Herrin's writing is vivid, lyrical, and intense. But the glory of this novel is Herrin's gift for recreating a particular time and place, the decades after WWII, the exuberance of summers by the mountain lake, the brilliance of Little Howie Whalen building a textile empire. These characters, and this time, come alive in a way that haunts the reader.
~Robert Morgan, author of Gap Creek
This is a wonderful novel! Herrin's writing is beautifully expressed, perceptive, emotionally subtle, and at times cunningly enigmatic. Every time I read him, I am struck anew that, purely as a writer—an artist using words—he's one of the very best we have.
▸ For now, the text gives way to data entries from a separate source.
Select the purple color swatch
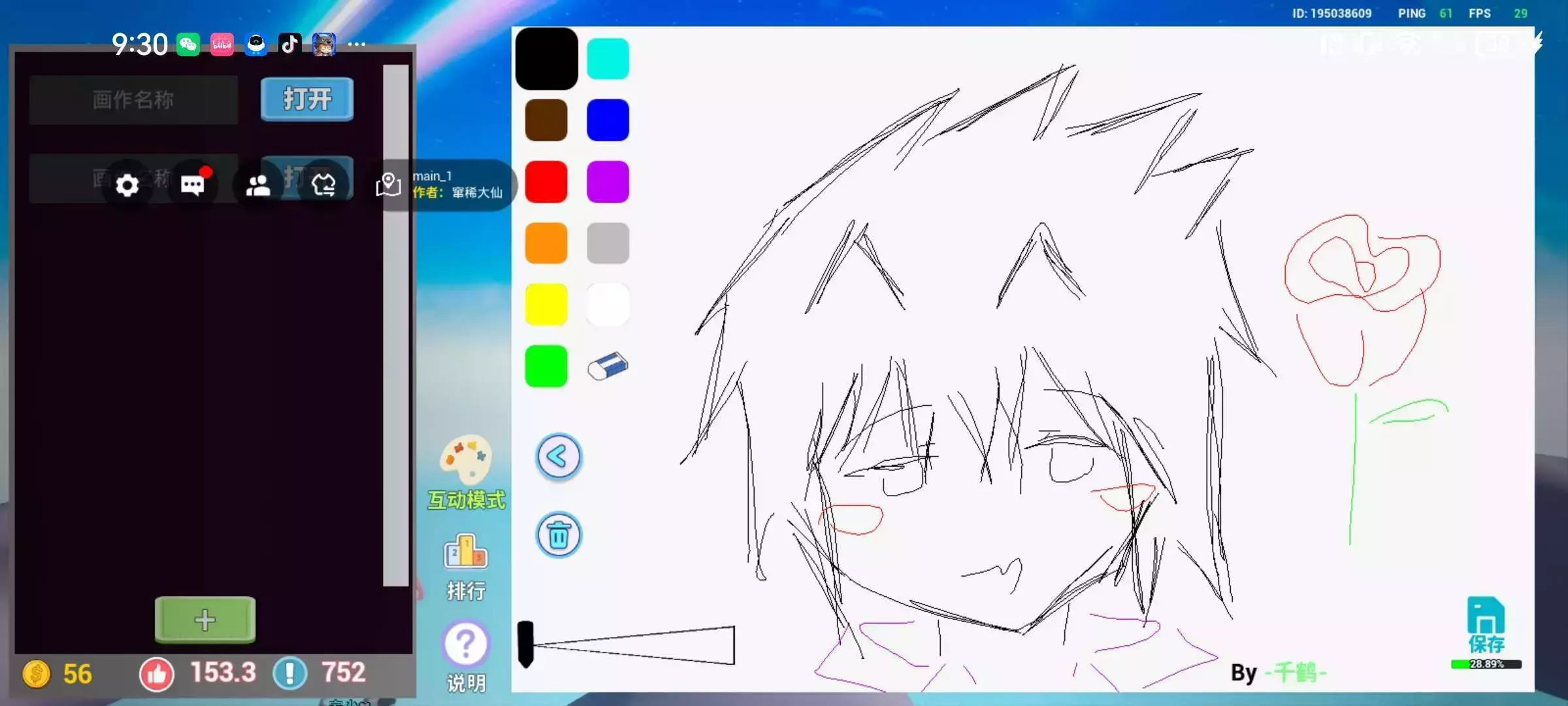The image size is (1568, 706). [x=608, y=182]
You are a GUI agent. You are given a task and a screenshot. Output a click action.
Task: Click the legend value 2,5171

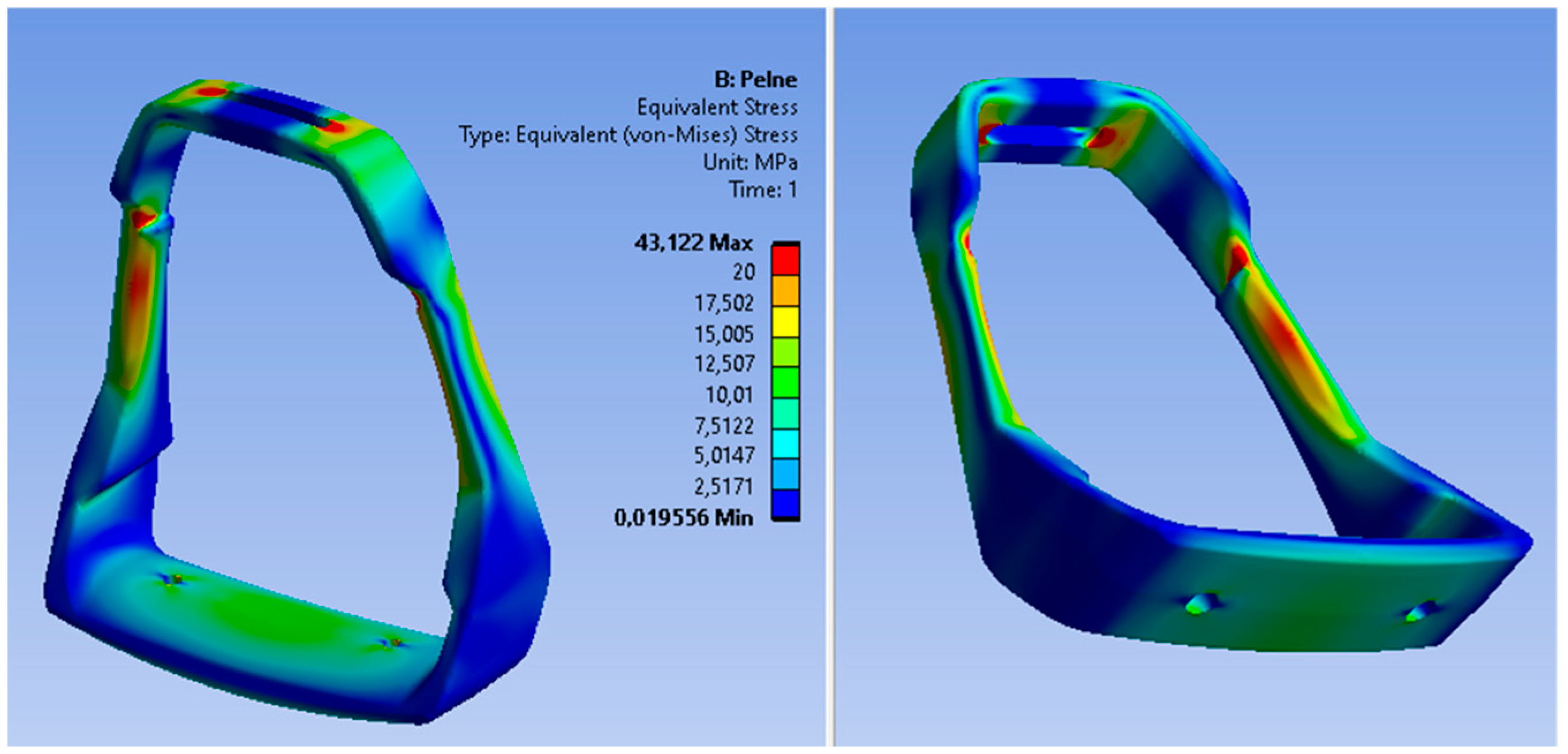[724, 486]
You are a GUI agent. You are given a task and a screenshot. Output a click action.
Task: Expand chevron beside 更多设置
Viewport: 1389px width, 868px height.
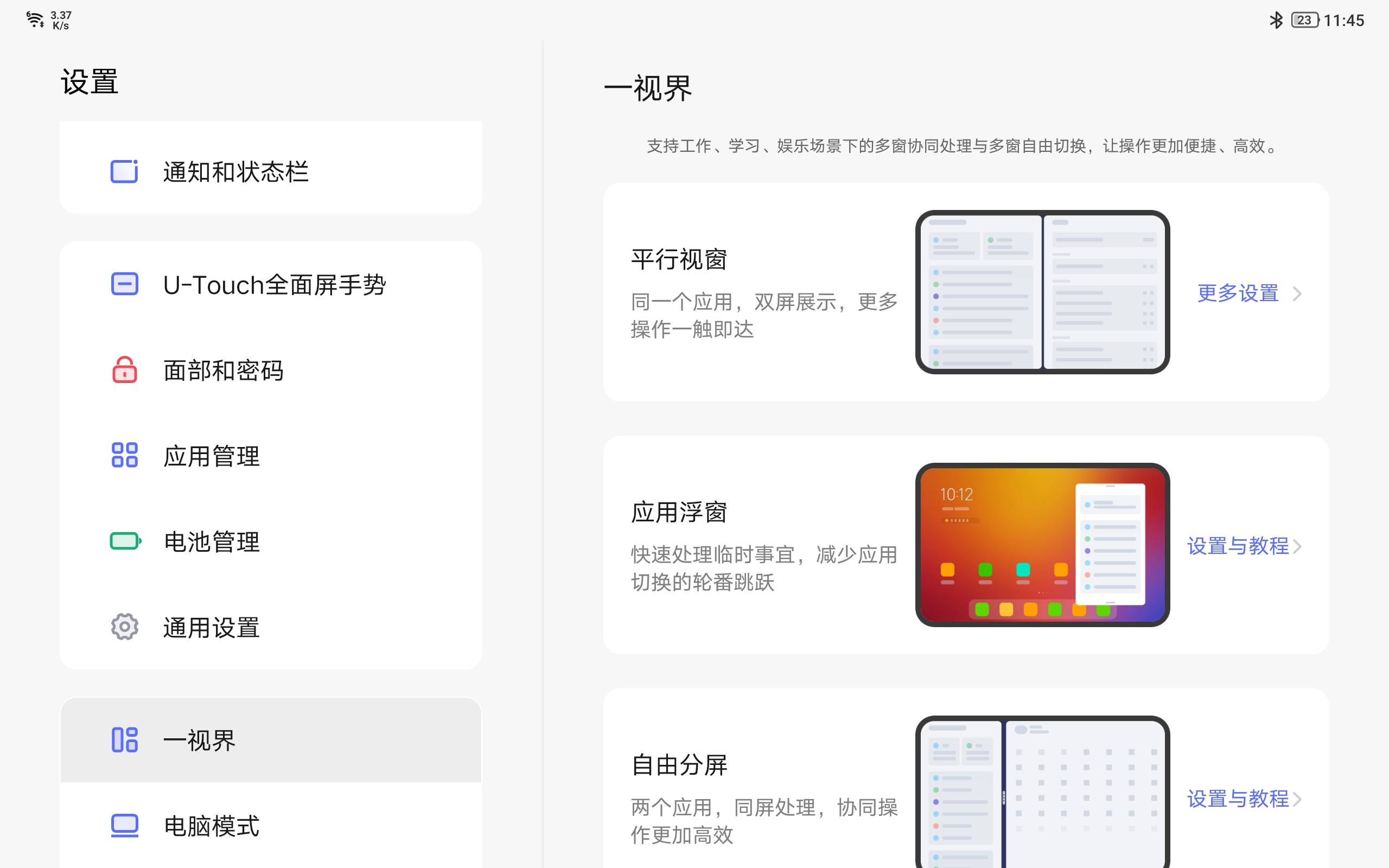coord(1297,294)
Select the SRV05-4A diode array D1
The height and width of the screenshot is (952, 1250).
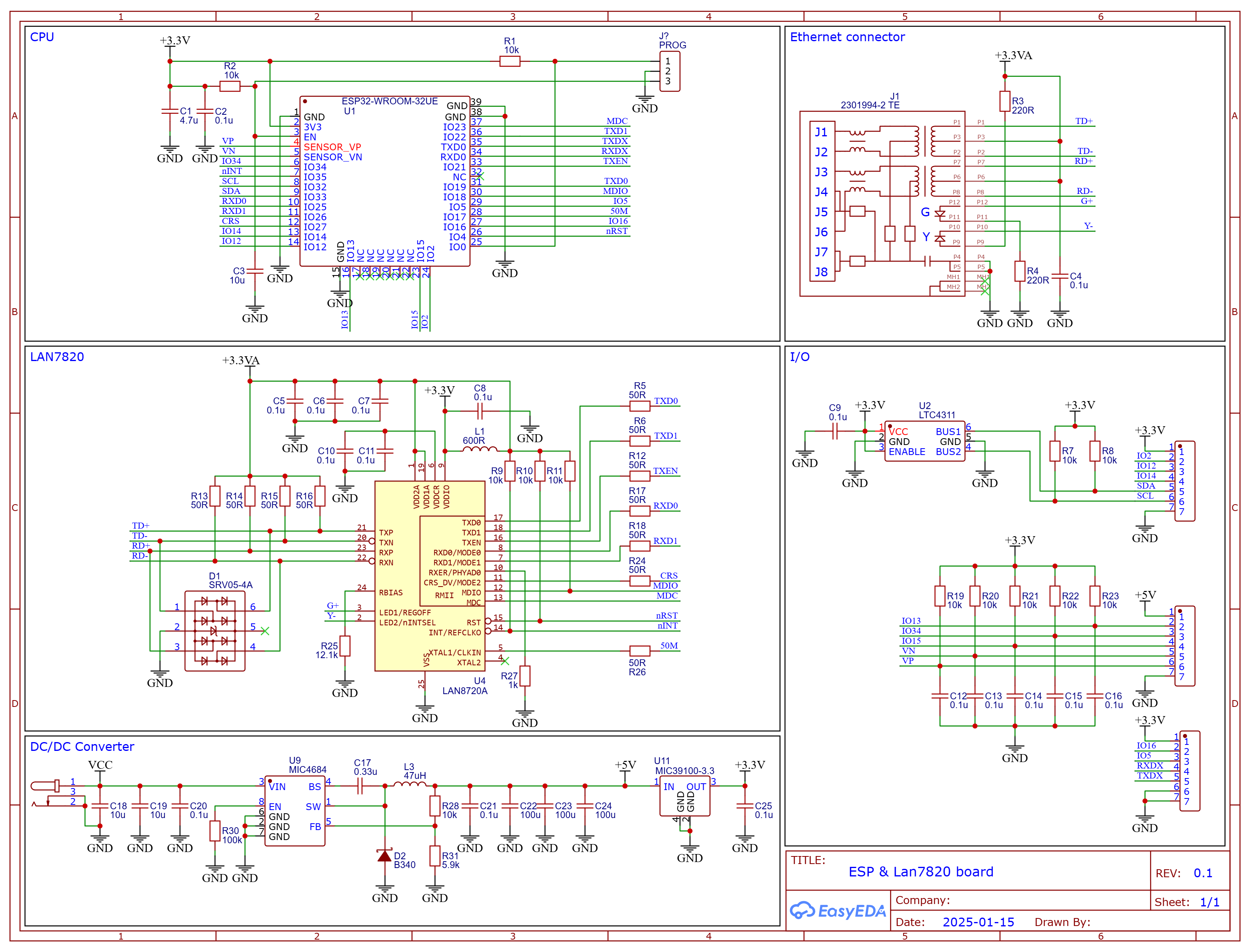coord(215,631)
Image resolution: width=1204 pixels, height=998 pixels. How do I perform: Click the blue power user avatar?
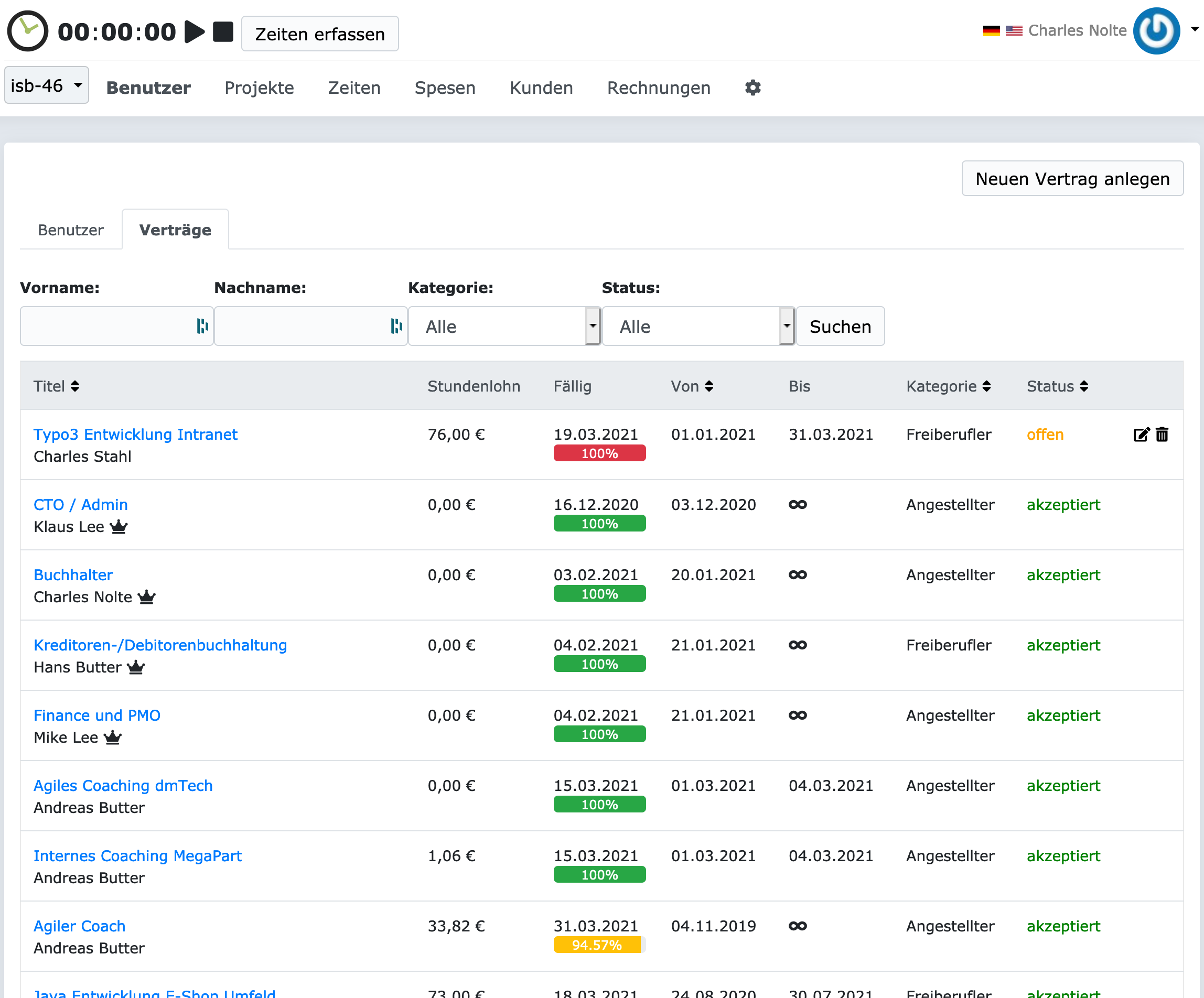(1156, 31)

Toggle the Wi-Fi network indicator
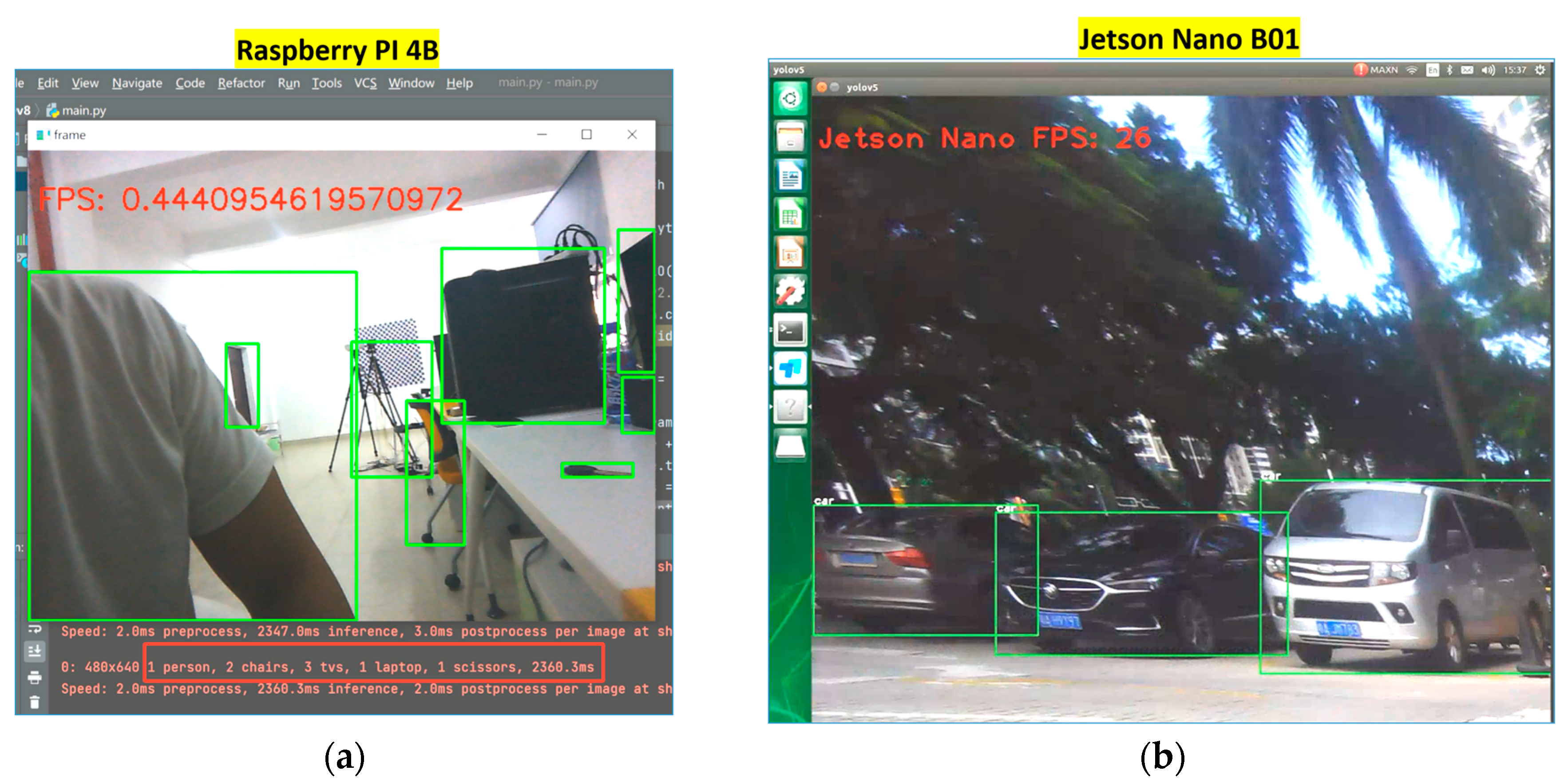tap(1412, 70)
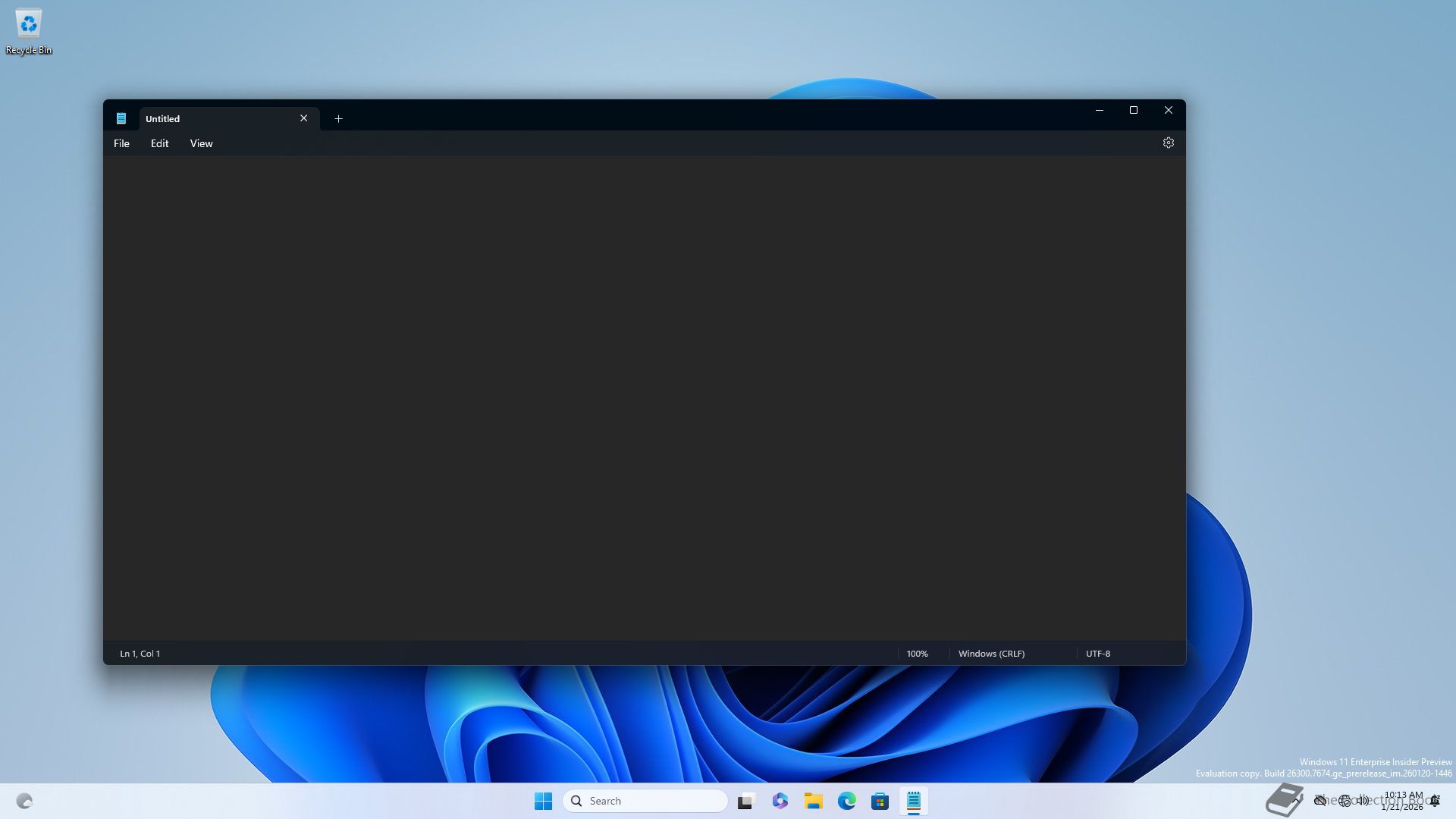The height and width of the screenshot is (819, 1456).
Task: Launch File Explorer from the taskbar
Action: [x=813, y=801]
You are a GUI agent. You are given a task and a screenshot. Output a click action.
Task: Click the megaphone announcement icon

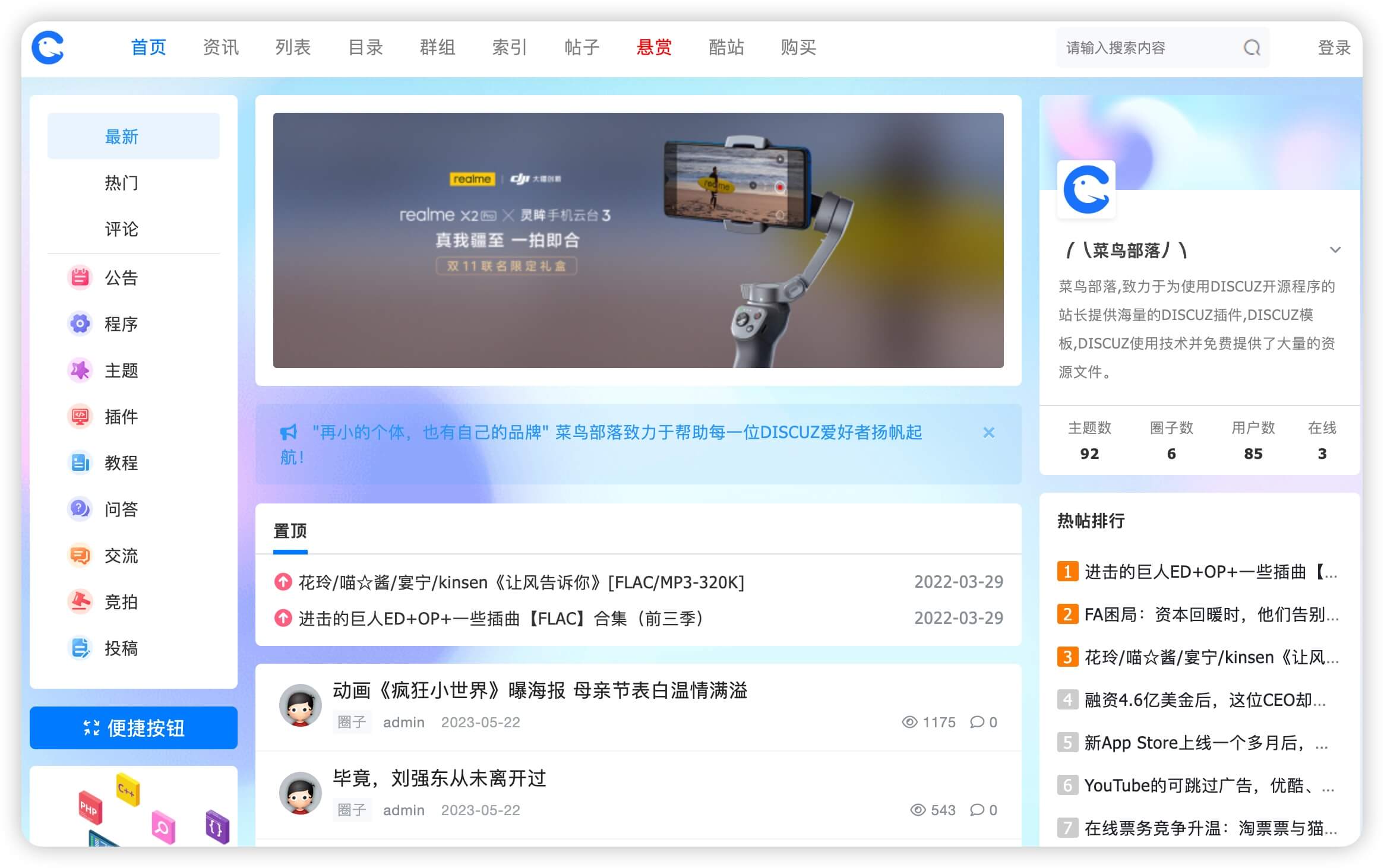pyautogui.click(x=289, y=432)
~Brian Hall, author of I Should Be Extremely Happy in Your Company: A Novel of Lewis and Clark
Lamar Herrin's Fishing the Jumps is surely unique as a novel. Told mostly in the vividly reminiscent voice of Jim, it flows outward, inward, and round about as it chronicles the stories of the Pritchards and Whalens, the Coggins and even the toad, Oldham. Seemingly leisurely, the narrative is insistent, ruefully ironic, and utterly absorbing. When I finished reading, I felt a little lonesome; the story and I had become close friends.
~Fred Chappell, former poet laureate of North Carolina and author of A Way of Happening: Observations of Contemporary Poetry
An accomplished storyteller with a hypnotic voice that draws you in and carries you along.
~Matt Ruff, author of Lovecraft Country
Lamar Herrin's novel is deliberate and gorgeous, with a mastery of description and a searing command of American culture. Fishing the Jumps is quiet, thoughtfully told, but with a thrashing undercurrent, like the turmoil of some largemouth bass about to break into a feeding frenzy—'the jumps.' This is literally the tension of the story, its powerful force. What seems almost a low-key dialogue on a placid lake is actually a turbulent family history that refuses to sink to the bottom of memory. This makes an elegant structure for a fish story that plumbs the nature of storytelling itself. It is a thrilling, intense novel to read. I was hooked.
~Bobbie Ann Mason, author of Patchwork and The Girl in the Blue Beret: A Novel
Herrin's lyrical style paints a vivid picture of his characters' surroundings as he describes a lonely loon calling out over the lank, the crescent moon's sliver of light glinting off the water or a neighbor's nightly 5 o'clock cello concert from a nearby dock. Readers almost hear the lap of the water and feel as though they've been invited to pull up a chair, listen in on the conversation and savor every moment.
~Penny Woods, Kentucky Living
Lamar Herrin may be the best writer of whom you have never heard... there's no denying that Fishing the Jumps is a work of genius... Herrin's narrative style is seamless, his emotional intelligence expert.... [A] bildungsroman, a mystery, and a prose poem, too, in its lush, layered honesty, verbal ingenuity, and elegant humanity.
~Linda Elisabeth LaPinta, Kentucky Humanities
One should not read Lamar Herrin's Fishing the Jumps in a single sitting. Though slim and inviting, the novel requires a patient reader—one who can appreciate Herrin's careful attention to the art of storytelling... The novel's frame emphasizes the performative nature of good storytelling.